## Entries for locating words and elements
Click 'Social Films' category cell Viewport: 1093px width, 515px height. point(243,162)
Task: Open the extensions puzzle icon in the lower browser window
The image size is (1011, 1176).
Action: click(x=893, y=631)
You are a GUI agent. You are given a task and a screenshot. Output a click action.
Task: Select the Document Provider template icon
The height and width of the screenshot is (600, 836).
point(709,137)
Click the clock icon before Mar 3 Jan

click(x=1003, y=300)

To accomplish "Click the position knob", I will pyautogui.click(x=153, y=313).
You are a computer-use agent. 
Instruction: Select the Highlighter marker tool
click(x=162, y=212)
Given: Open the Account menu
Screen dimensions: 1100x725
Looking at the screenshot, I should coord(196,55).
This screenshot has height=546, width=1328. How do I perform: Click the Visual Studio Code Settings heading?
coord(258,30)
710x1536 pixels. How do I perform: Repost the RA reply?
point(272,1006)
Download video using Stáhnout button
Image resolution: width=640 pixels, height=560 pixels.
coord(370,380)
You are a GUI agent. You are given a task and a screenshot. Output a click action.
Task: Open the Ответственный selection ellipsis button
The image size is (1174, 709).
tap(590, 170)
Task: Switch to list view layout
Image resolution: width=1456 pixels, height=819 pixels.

## What you need to do
Give the rows above as a JSON list of strings, one string per line, leaving out blank lines.

## Response
[
  "Click 'Social Films' category cell Viewport: 1093px width, 515px height. point(243,162)",
  "Task: Open the extensions puzzle icon in the lower browser window",
  "The image size is (1011, 1176).",
  "Action: click(x=893, y=631)",
  "You are a GUI agent. You are given a task and a screenshot. Output a click action.",
  "Task: Select the Document Provider template icon",
  "The height and width of the screenshot is (600, 836).",
  "point(709,137)",
  "Click the clock icon before Mar 3 Jan",
  "click(x=1003, y=300)",
  "To accomplish \"Click the position knob\", I will pyautogui.click(x=153, y=313).",
  "You are a computer-use agent. ",
  "Instruction: Select the Highlighter marker tool",
  "click(x=162, y=212)",
  "Given: Open the Account menu",
  "Screen dimensions: 1100x725",
  "Looking at the screenshot, I should coord(196,55).",
  "This screenshot has height=546, width=1328. How do I perform: Click the Visual Studio Code Settings heading?",
  "coord(258,30)",
  "710x1536 pixels. How do I perform: Repost the RA reply?",
  "point(272,1006)",
  "Download video using Stáhnout button",
  "Image resolution: width=640 pixels, height=560 pixels.",
  "coord(370,380)",
  "You are a GUI agent. You are given a task and a screenshot. Output a click action.",
  "Task: Open the Ответственный selection ellipsis button",
  "The image size is (1174, 709).",
  "tap(590, 170)",
  "Task: Switch to list view layout",
  "Image resolution: width=1456 pixels, height=819 pixels."
]